Objectif de travail:
Poursuivez l'entretien sur la lutte contre le stress hydrique au Maroc à partir de sa dernière phrase.

Extrait du texte:
Lutte contre le stress hydrique «La réduction du déficit est une vraie bataille»
Les défis qui attendent le royaume en matière d’amélioration et de préservation des ressources hydriques sont majeurs. Charafate Afilal nous livre dans cet entretien son diagnostic de la situation hydrique du royaume, ainsi que les actions à déployer pour éviter la pénurie.
Charafate Afilal, ministre chargé de l’Eau
Les ÉCO : Selon les statistiques officielles, la demande en eau au Maroc atteindra près de 17 milliards de m³ en 2030 contre 13,7 milliards de m³ actuellement. Comment le Maroc se prépare-t-il pour relever ce défi ?
Charafate Afilal : Pour pallier le déficit de ce scénario tendanciel évalué à 5 milliards de m³, en prenant en compte les effets des changements climatiques, la Stratégie nationale de l’eau propose d’agir sur deux leviers. Il s’agit en premier lieu de renforcer la maîtrise de la demande en eau à travers la reconversion à l’irrigation localisée de près de 50.000 ha par an jusqu’à 2030 et l’amélioration des rendements des réseaux de transport et de distribution d’eau permettant de réduire la demande en eau de près de 2,5 milliards de m³ par an en 2030. Le second levier est celui du développement de l’offre à travers la mobilisation additionnelle de 2,5 milliards de m³ d’eau de surface par les barrages et la ressource en eau non conventionnelle, notamment le dessalement d’eau de mer. Ces mesures permettront, à terme, de réduire les déficits en eau, de faire face à l’accroissement de la demande et d’assurer une disponibilité suffisante en ressources.
Le Maroc s’est engagé depuis des décennies dans une politique de construction de barrages. Quel est le bilan de cette politique ?

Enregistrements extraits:
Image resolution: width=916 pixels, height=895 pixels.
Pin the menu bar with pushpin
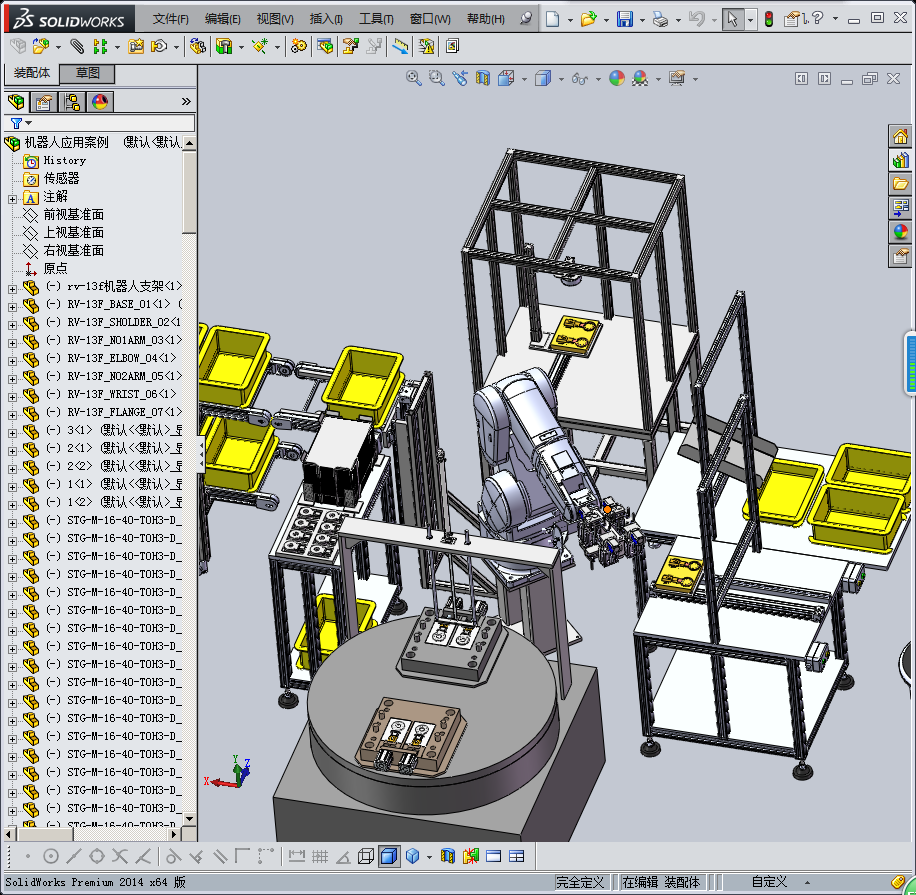[526, 19]
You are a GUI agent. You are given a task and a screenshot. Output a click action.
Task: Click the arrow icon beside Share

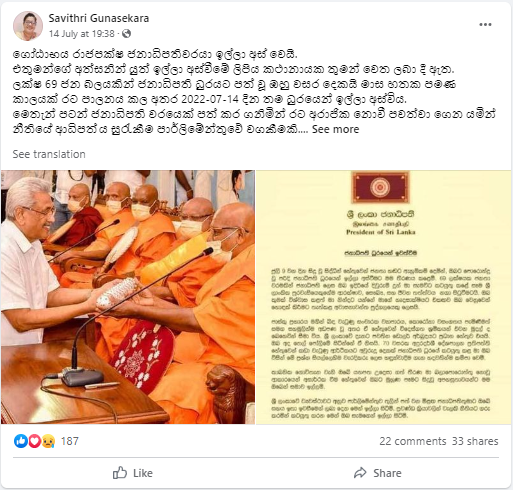tap(360, 473)
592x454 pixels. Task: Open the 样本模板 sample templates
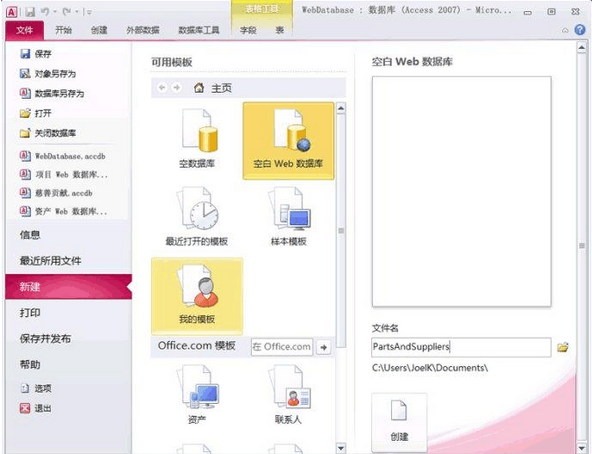point(288,216)
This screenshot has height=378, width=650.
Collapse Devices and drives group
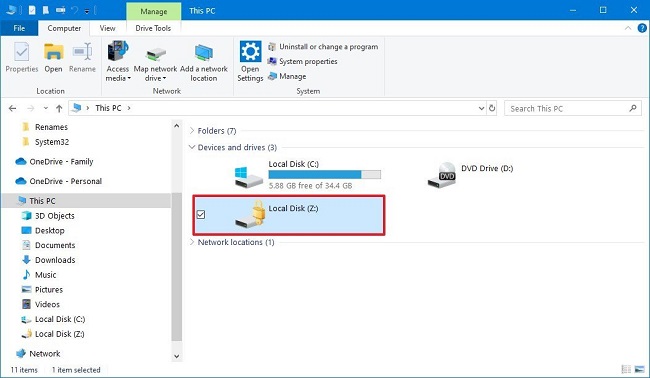tap(192, 147)
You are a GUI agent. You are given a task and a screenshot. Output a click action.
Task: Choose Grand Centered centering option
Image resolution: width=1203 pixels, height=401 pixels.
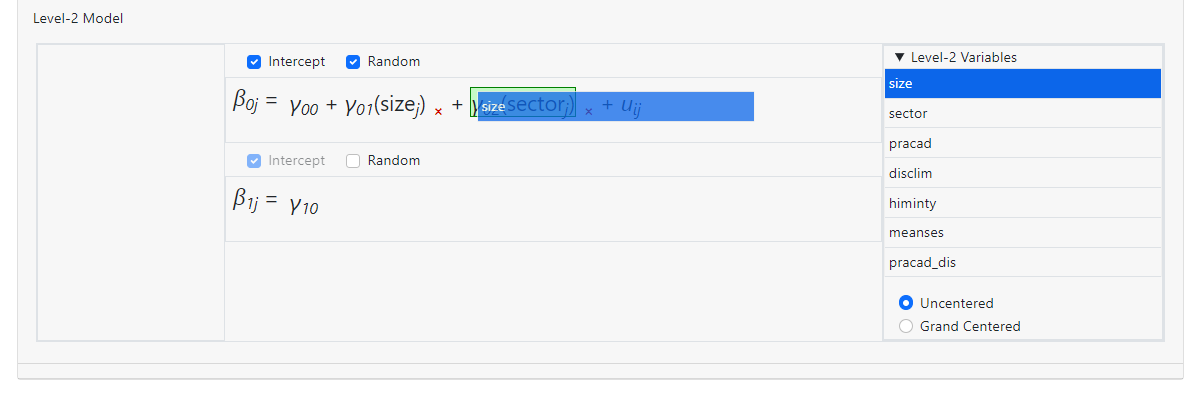[x=906, y=326]
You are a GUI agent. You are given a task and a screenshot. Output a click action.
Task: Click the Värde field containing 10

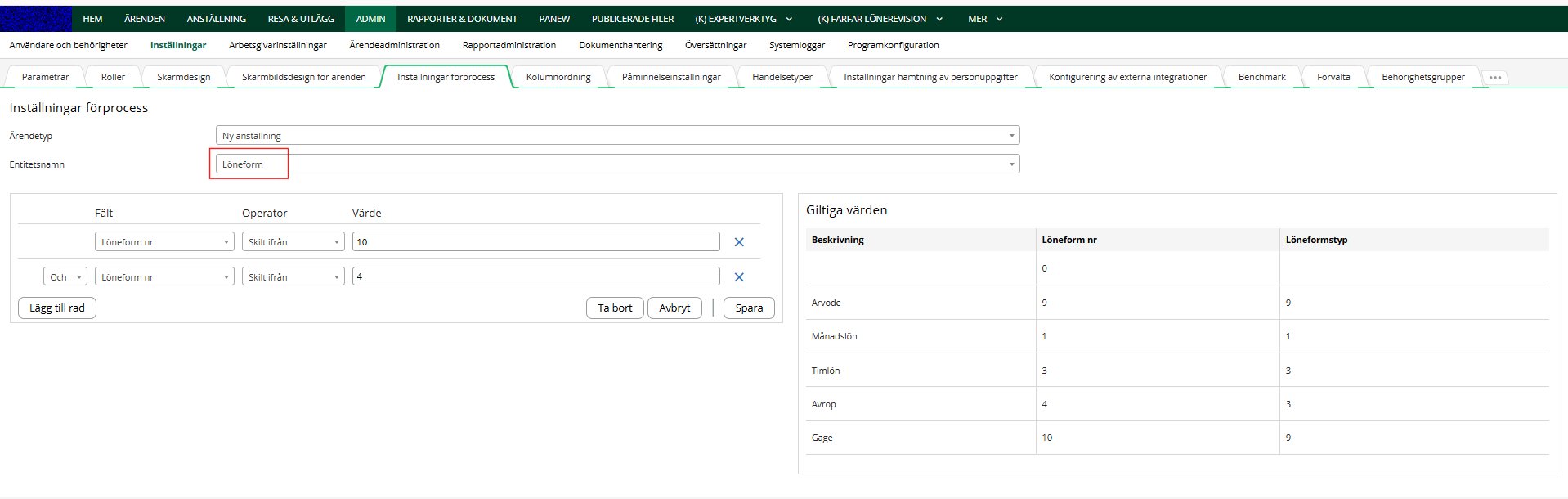tap(535, 242)
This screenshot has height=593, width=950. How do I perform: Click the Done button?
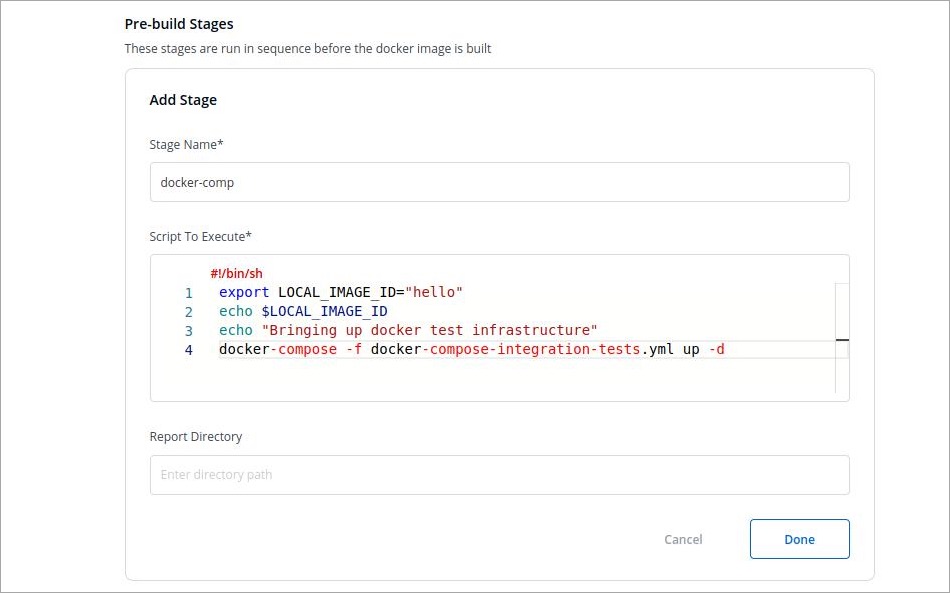799,539
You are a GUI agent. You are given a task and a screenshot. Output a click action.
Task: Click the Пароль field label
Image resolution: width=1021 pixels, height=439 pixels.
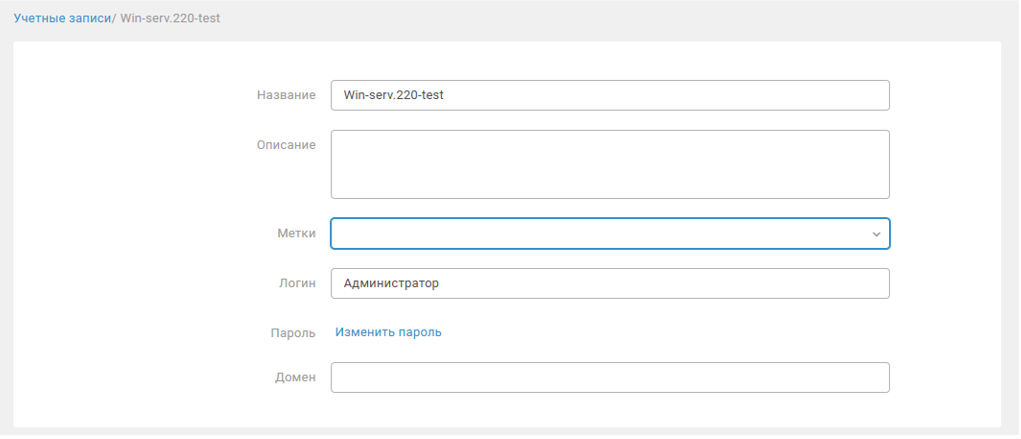click(294, 332)
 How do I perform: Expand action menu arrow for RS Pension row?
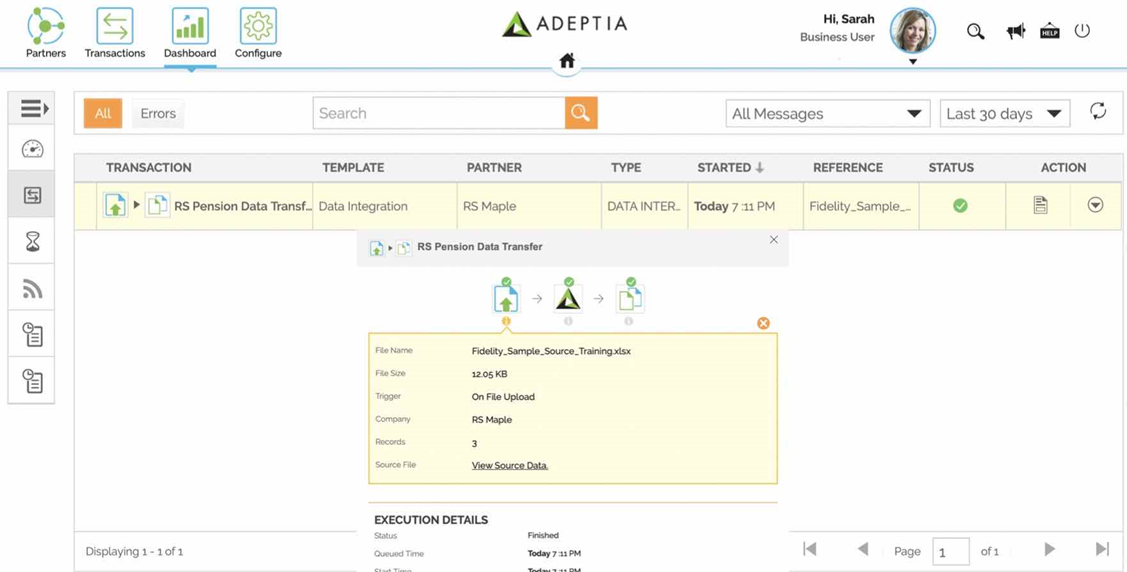pyautogui.click(x=1095, y=206)
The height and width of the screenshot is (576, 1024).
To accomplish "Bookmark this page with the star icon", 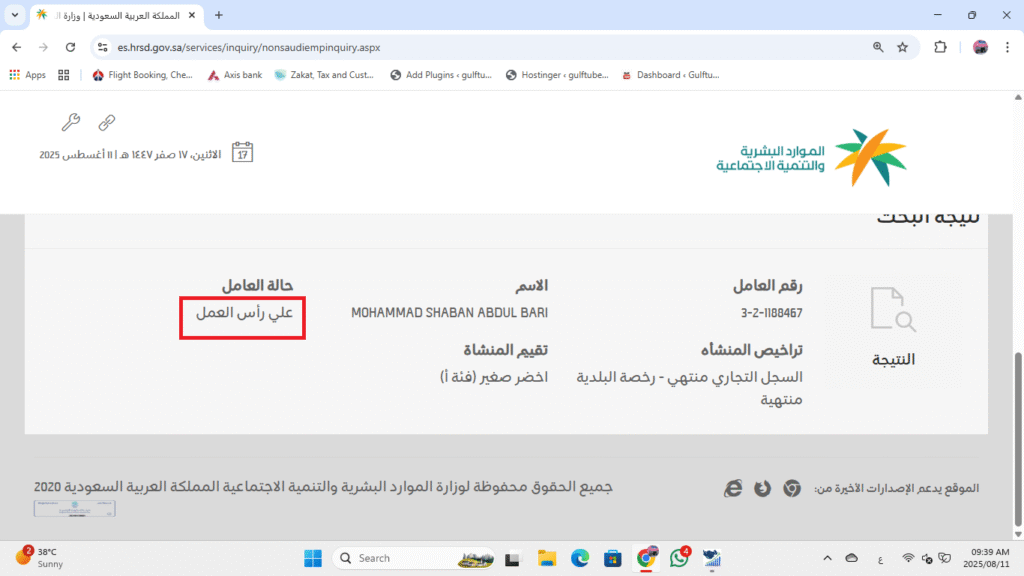I will 902,47.
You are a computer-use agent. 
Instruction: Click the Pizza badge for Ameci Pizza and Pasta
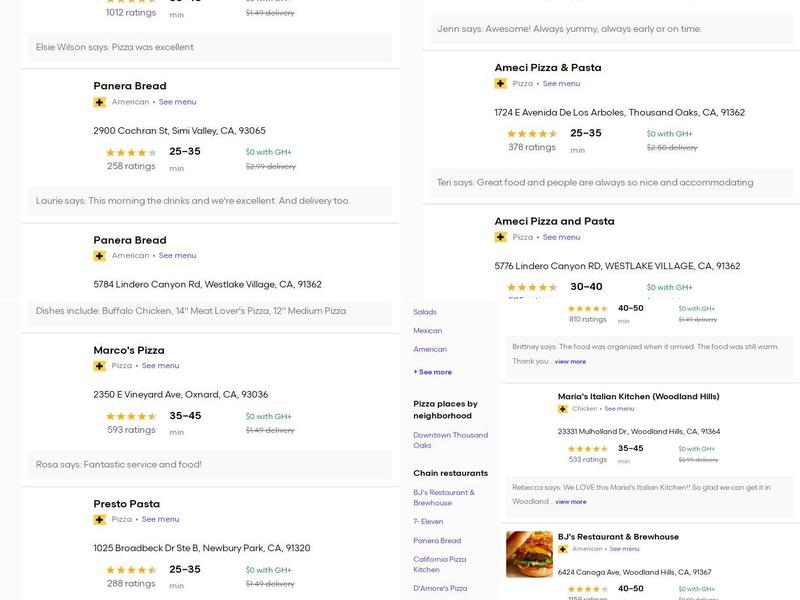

La réponse:
Grâce à la politique dynamique adoptée par le Maroc, nous disposons actuellement d’un patrimoine de 135 grands barrages -totalisant une capacité de plus de 17,5 milliards de m³- et d’une centaine de petits barrages d’une capacité totale de près de 10 milliards de m³. Ces infrastructures ont permis d’assurer le développement de l’irrigation à grande échelle. La superficie actuellement irriguée avoisine le million et demi d’hectares dont les deux tiers sont équipés par les pouvoirs publics. Ces ouvrages permettent également l’approvisionnement en eau potable des populations et la satisfaction des besoins industriels et touristiques en eau. Sans oublier leur contribution à la protection des biens et des personnes contre les inondations, notamment dans plusieurs villes et plaines agricoles comme le Gharb, le Loukkos, Nekkor et la Vallée de Tafilalet. Ces infrastructures permettent par ailleurs la production hydro-électrique: les usines hydro-électriques réalisées totalisent une puissance installée de 1.730 MW contribuant à la production électrique nationale en année hydrologique normale à hauteur de 10%.
Ne doit-on pas revoir cette politique, notamment en mettant davantage l’accent sur les petits barrages ?
Effectivement, un programme de petits et moyens barrages est envisagé, mais avec une approche différente et rénovée qui s’appuie sur la contractualisation dans les processus de gestion et d’exploitation de ces aménagements. Il est à mon avis temps de rompre avec la politique de «construction pour la construction» et de s’orienter davantage vers la réalisation d’aménagements ayant une réelle utilité. Pour cela, il faudrait développer une vision plus claire qui définisse les dispositions de chacun des intervenants.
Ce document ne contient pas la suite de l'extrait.